The Impact of Interruptions on Work Quality, Productivity
Typical office employee is interrupted up to six times per hour
Modern office workers are expected to multitask regularly, often juggling multiple projects and priorities over the course of a day. Studies have shown that the typical employee in an office environment is interrupted up to six times per hour, but how does that impact performance?
New research published in Human Factors, the journal of the Human Factors and Ergonomics Society, evaluates how ongoing interruptions can negatively affect the quality of work.
“People don’t realize how disruptive interruptions can be,” says Cyrus Foroughi, coauthor of “Do Interruptions Affect Quality of Work?” and a Ph.D. candidate at George Mason University’s human factors and applied cognition program.
“There is value in determining whether interruptions affect the quality of the tasks that many people perform regularly, such as writing essays or reports.”
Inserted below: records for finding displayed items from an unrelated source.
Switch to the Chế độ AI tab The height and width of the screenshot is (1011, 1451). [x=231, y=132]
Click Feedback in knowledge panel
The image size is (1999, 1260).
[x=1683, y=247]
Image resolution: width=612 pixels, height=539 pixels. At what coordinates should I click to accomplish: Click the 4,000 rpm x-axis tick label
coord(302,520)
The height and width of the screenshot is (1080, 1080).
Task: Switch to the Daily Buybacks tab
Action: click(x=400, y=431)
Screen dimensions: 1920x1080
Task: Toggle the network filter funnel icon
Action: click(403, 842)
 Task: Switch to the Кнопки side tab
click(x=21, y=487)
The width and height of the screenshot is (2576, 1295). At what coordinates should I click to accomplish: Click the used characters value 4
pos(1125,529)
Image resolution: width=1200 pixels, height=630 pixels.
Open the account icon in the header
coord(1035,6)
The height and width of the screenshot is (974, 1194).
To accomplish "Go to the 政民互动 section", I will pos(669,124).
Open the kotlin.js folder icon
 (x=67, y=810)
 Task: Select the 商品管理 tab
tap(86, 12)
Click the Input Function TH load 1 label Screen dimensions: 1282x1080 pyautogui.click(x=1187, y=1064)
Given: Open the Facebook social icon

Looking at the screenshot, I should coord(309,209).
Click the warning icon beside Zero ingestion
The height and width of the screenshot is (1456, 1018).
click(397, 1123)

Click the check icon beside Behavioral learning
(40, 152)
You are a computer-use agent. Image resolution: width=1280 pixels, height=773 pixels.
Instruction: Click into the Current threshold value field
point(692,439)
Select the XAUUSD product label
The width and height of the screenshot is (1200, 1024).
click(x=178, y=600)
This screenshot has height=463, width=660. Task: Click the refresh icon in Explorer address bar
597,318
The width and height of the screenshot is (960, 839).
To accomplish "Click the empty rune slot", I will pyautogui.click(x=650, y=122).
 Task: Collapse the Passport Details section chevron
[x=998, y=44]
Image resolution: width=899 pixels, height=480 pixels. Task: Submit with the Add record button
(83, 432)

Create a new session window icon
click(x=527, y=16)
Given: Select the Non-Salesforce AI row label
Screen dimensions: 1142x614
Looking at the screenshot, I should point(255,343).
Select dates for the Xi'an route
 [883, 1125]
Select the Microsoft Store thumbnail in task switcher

Foroughi, with coauthors Nicole Werner, Erik Nelson, and Deborah Boehm-Davis, designed a study assessing how varying levels of interruption affected writing quality in an essay project. Two groups of participants were asked to outline and write an essay on an assigned topic. One group was interrupted multiple times with an unrelated task, and a control group had no interruptions. Independent graders scored the finished essays on a numbered scale.
The researchers found significantly lower quality in essays completed by the participants who were interrupted during the outline and writing phases than in essays of those who were not interrupted. In addition, those participants who were interrupted during the writing phase wrote considerably fewer words.